Wetlands In A Dry Land


Wetlands In A Dry Land
DOWNLOAD
Author : Emily O'Gorman
language : en
Publisher: University of Washington Press
Release Date : 2021-07-13

Wetlands In A Dry Land written by Emily O'Gorman and has been published by University of Washington Press this book supported file pdf, txt, epub, kindle and other format this book has been release on 2021-07-13 with Nature categories.


In the name of agriculture, urban growth, and disease control, humans have drained, filled, or otherwise destroyed nearly 87 percent of the world’s wetlands over the past three centuries. Unintended consequences include biodiversity loss, poor water quality, and the erosion of cultural sites, and only in the past few decades have wetlands been widely recognized as worth preserving. Emily O’Gorman asks, What has counted as a wetland, for whom, and with what consequences? Using the Murray-Darling Basin—a massive river system in eastern Australia that includes over 30,000 wetland areas—as a case study and drawing on archival research and original interviews, O’Gorman examines how people and animals have shaped wetlands from the late nineteenth century to today. She illuminates deeper dynamics by relating how Aboriginal peoples acted then and now as custodians of the landscape, despite the policies of the Australian government; how the movements of water birds affected farmers; and how mosquitoes have defied efforts to fully understand, let alone control, them.
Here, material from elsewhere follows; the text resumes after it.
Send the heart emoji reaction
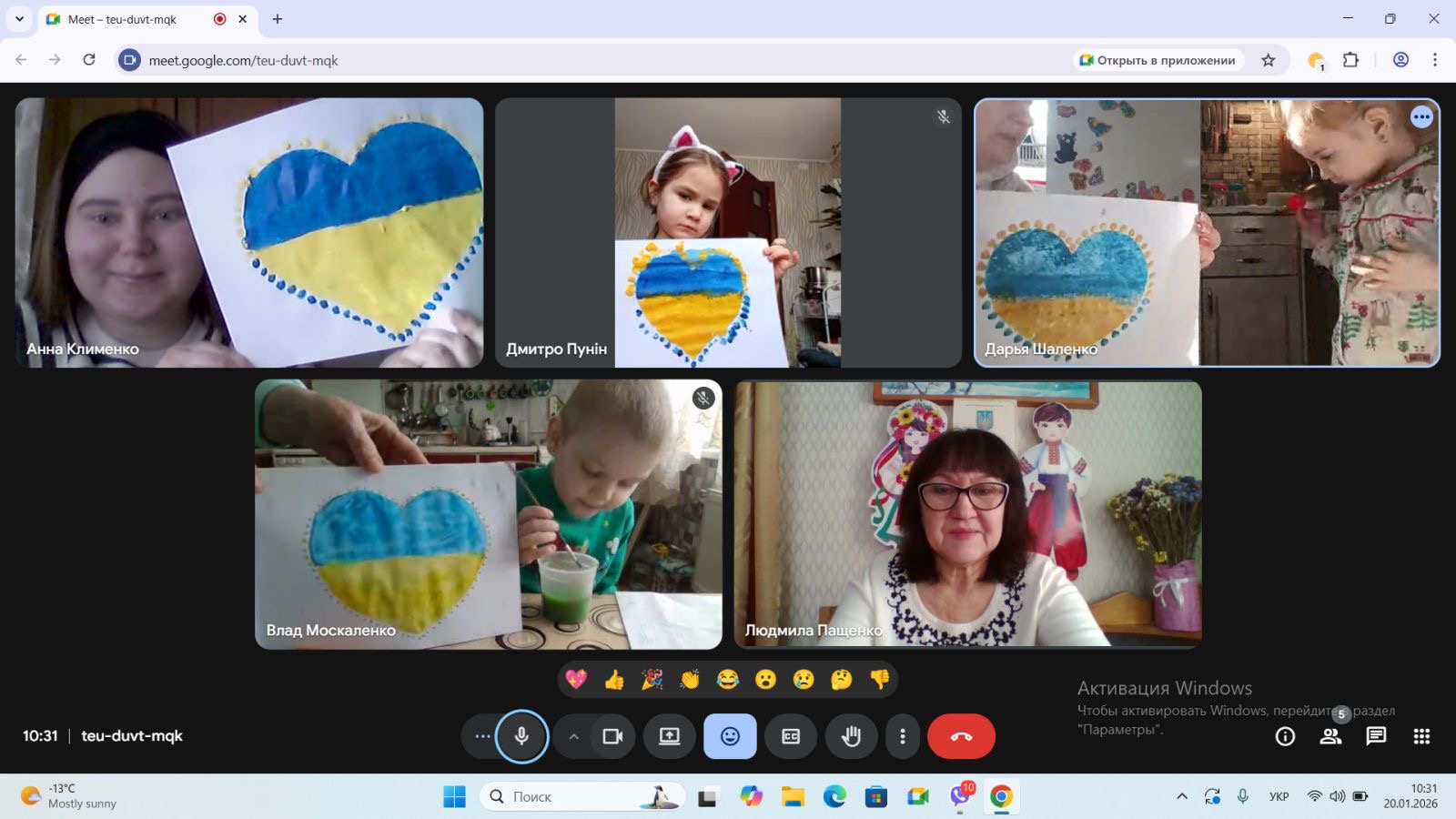 [x=576, y=680]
Situating the region’s history within global environmental humanities conversations, O’Gorman argues that we need to understand wetlands as socioecological landscapes in order to create new kinds of relationships with and futures for these places.



Climate Science And Colonization


Climate Science And Colonization
DOWNLOAD
Author : Emily O'Gorman
language : en
Publisher: Springer
Release Date : 2014-09-17

Climate Science And Colonization written by Emily O'Gorman and has been published by Springer this book supported file pdf, txt, epub, kindle and other format this book has been release on 2014-09-17 with History categories.


Offering new historical understandings of human responses to climate and climate change, this cutting-edge volume explores the dynamic relationship between settlement, climate, and colonization, covering everything from the physical impact of climate on agriculture and land development to the development of "folk" and government meteorologies.